Monday, May 5, 2014

Paul, Philemon, and Slavery (Insights from Philemon)

Paul, a prisoner of Jesus the Anointed One, with our brother Timothy, to you, beloved Philemon, our fellow worker… I make this request on behalf of my child, Onesimus, whom I brought to faith during my time in prison. Before, he was useless to you; but now he is useful to both you and me. Listen, I am sending my heart back to you as I send him to stand before you, although truly I wished to keep him at my side to take your place as my helper while I am bound for the good news. But I didn’t want to make this decision without asking for your permission. This way, any goodwill on your part wouldn’t be seen as forced, but as your true and free desire.

Maybe this is the reason why he was supposed to be away from you for this time: so that now you will have him back forever— no longer as a slave, but as more than a slave—as a dear brother.
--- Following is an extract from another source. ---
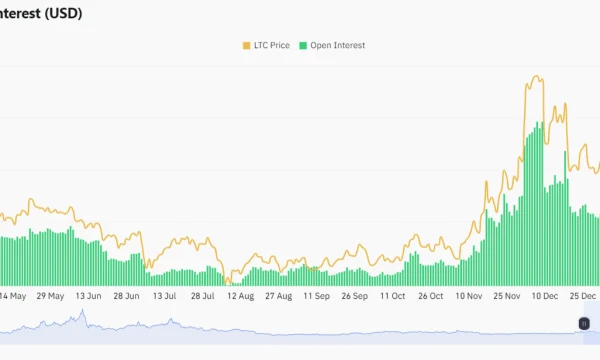Click the 13 Jul date label
This screenshot has width=600, height=360.
pos(165,296)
Yes, he is dear to me, but I suspect he will come to mean even more to you, both in the flesh as a servant and in the Lord as a brother. So if you look upon me as your partner in this mission, then I ask you to open your heart to him as you would welcome me. And if he has wronged you or owes you anything, charge it to me. Look, I’ll put it here in my own handwriting: I, Paul, promise to repay you everything. (Should I remind you that you owe me your life?) 

Indeed, brother, I want you to do me this favor out of obedience to our Lord. It will refresh my heart in Him. This letter comes, written with the confidence that you will not only do what I ask, but will also go beyond all I have asked…     - From the book of Philemon, The Voice

Though Paul’s letter to Philemon is often used to accuse Paul of supporting (or at least being okay with) slavery, the criticism misses the deeper purpose of this letter. Paul presents a radical message that to Philemon would have undermined everything he had been taught about masters and slaves, and could only lead to a world without slavery.
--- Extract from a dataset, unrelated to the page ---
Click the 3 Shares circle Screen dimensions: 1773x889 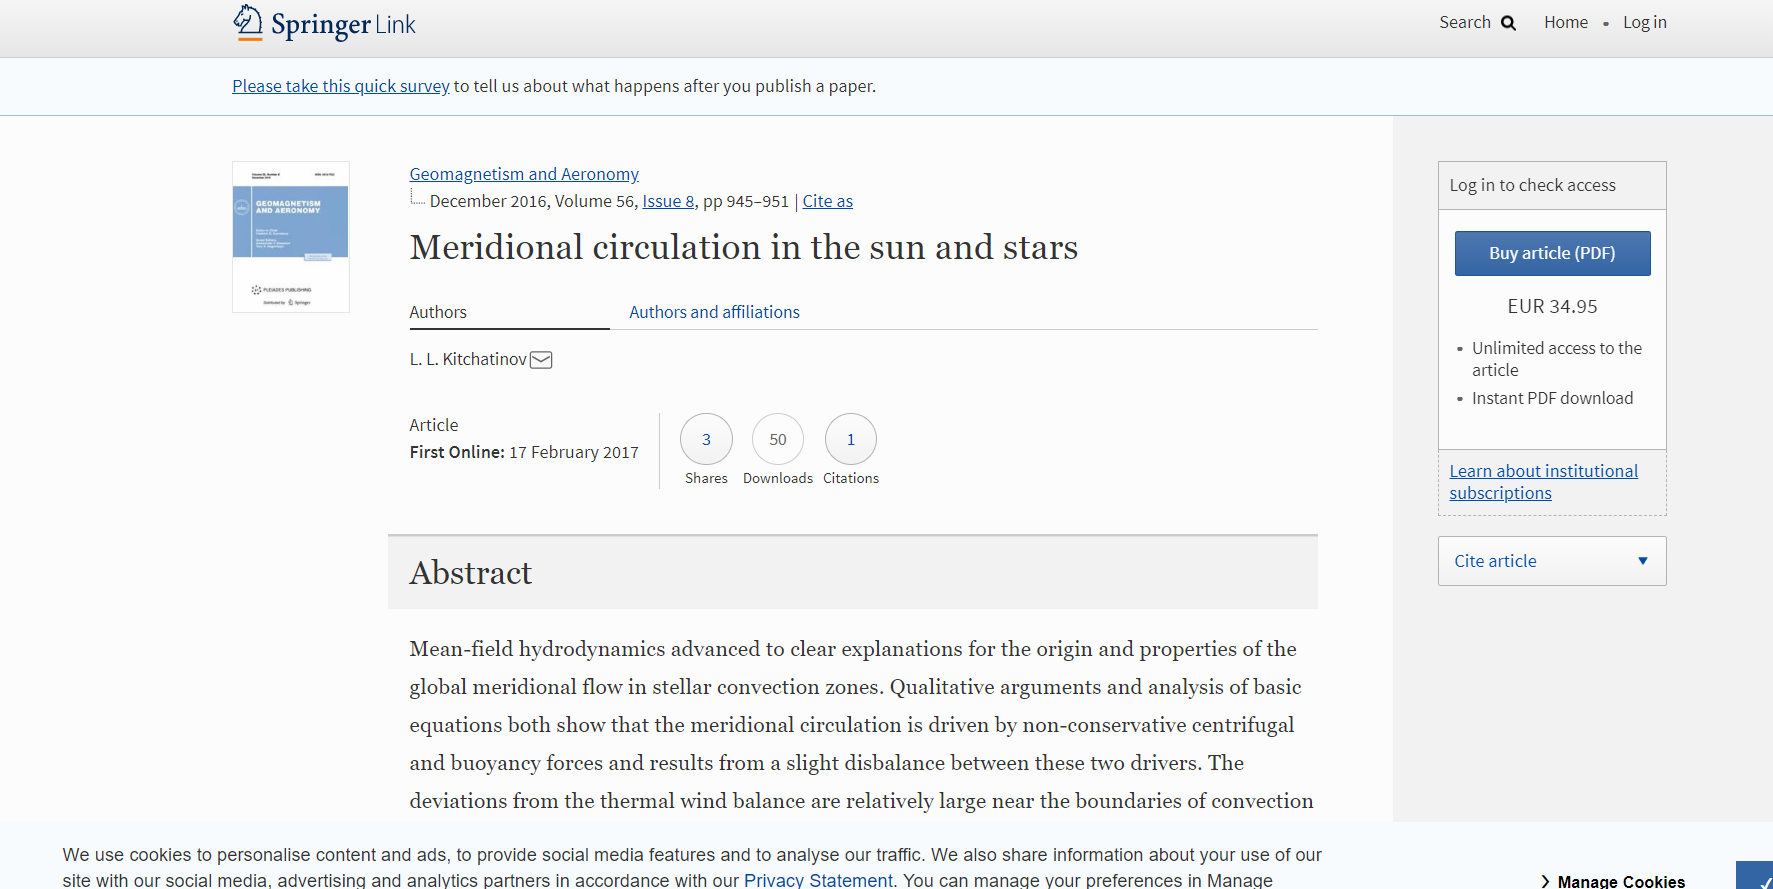(x=706, y=439)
Slaves made up about 40%  of the Greek and Roman population. This seems like an astonishingly high number, but slavery in some fashion formed the backbone of their economy. I say “in some fashion” because slavery could mean a lot of different things at that time. There were absolutely brutal forms of slavery (particularly for captured soldiers and criminals), but there were other forms that bear little resemblance to what we think of today. The Apostle Paul used the word “doulous,” which can mean anything from a servant to a slave.  It’s a term that was used freely in the New Testament to describe quite a few different positions in society or relationships:
  • Jesus took upon himself the nature of a doulos (Philippians 2:7)
  • We are all either the doulos of sin or of Christ (Romans 6:17-18)
  • Paul said he was a doulos to everyone (1 Corinthians 9:19)
  • Onesimus was a doulos (Philemon)
I appreciate the succinct way in which the translators of the ESV summarized the problem of translating both the Hebrew and Greek words that the biblical writers used to talk about slavery:
A particular difficulty is presented when words in biblical Hebrew and Greek refer to ancient practices and institutions that do not correspond directly to those in the modern world. Such is the case in the translation of ‘ebed (Hebrew) and doulos (Greek), terms which are often rendered “slave.” These terms, however, actually cover a range of relationships that require a range of renderings—either “slave,” “bondservant,” or “servant”—depending on the context. Further, the word “slave” currently carries associations with the often brutal and dehumanizing institution of slavery in nineteenth-century America. 
For this reason, the ESV translation of the words ‘ebed and doulos has been undertaken with particular attention to their meaning in each specific context. Thus in Old Testament times, one might enter slavery either voluntarily (e.g., to escape poverty or to pay off a debt) or involuntarily (e.g., by birth, by being captured in battle, or by judicial sentence). Protection for all in servitude in ancient Israel was provided by the Mosaic Law. In New Testament times, a doulos is often best described as a “bondservant”—that is, as someone bound to serve his master for a specific (usually lengthy) period of time, but also as someone who might nevertheless own property, achieve social advancement, and even be released or purchase his freedom. 
The ESV usage thus seeks to express the nuance of meaning in each context. Where absolute ownership by a master is in view (as in Romans 6), “slave” is used; where a more limited form of servitude is in view, “bondservant” is used (as in 1 Corinthians 7:21-24); where the context indicates a wide range of freedom (as in John 4:51), “servant” is preferred. Footnotes are generally provided to identify the Hebrew or Greek and the range of meaning that these terms may carry in each case.
                                          - "The ESV Translation Committee Debates the Translation of “Slave” 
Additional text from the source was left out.